Quanto sarà forte il colpo alle nostre imprese?
Do due soli dati: L’incertezza dei mercati finanziari, oltre ad aver bruciato in un solo giorno oltre 30 miliardi in Borsa, rischia di generare un impatto, in particolare sulle piccole e medie imprese, tra lo 0,2% e lo 0,4% del PIL, pari rispettivamente a circa 3,5 – 7 miliardi di euro.
Inoltre, per Confcommercio sono a rischio, tra marzo e maggio, oltre 20 milioni di presenze turistiche, con una riduzione di spesa di 2,65 miliardi. C’è il rischio disdette per le vacanze pasquali, mentre gli stranieri che stanno prenotando le vacanze estive potrebbero evitare l’Italia.
Esiste un’alternativa che includa l’Europa, ma che non ci indebiti ancora di più?

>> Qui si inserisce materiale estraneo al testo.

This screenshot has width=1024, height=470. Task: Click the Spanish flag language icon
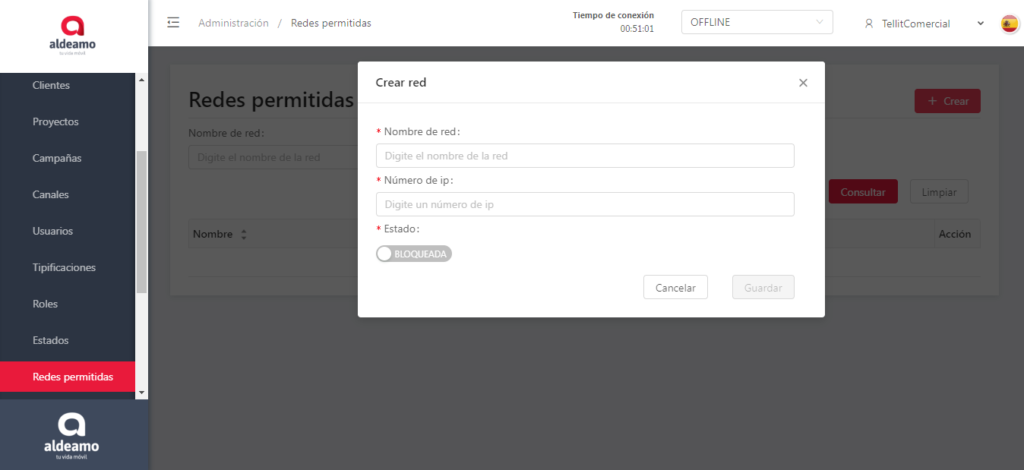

Certo, destinare tutte le risorse residue dei Fondi Strutturali, già destinate alla Lombardia e non spese, per interventi a sostegno delle imprese lombarde, gravemente minacciate nella loro sopravvivenza dagli effetti del Coronavirus (COVID-19). Cioè uscire dalla logica usata finora, per cui a prendere i soldi erano solo i grandi e darvi pieno accesso alle PMI che vogliono vivere e riprendere. In sostanza, non finanziamo chi va già bene, ma il Nord che reagisce!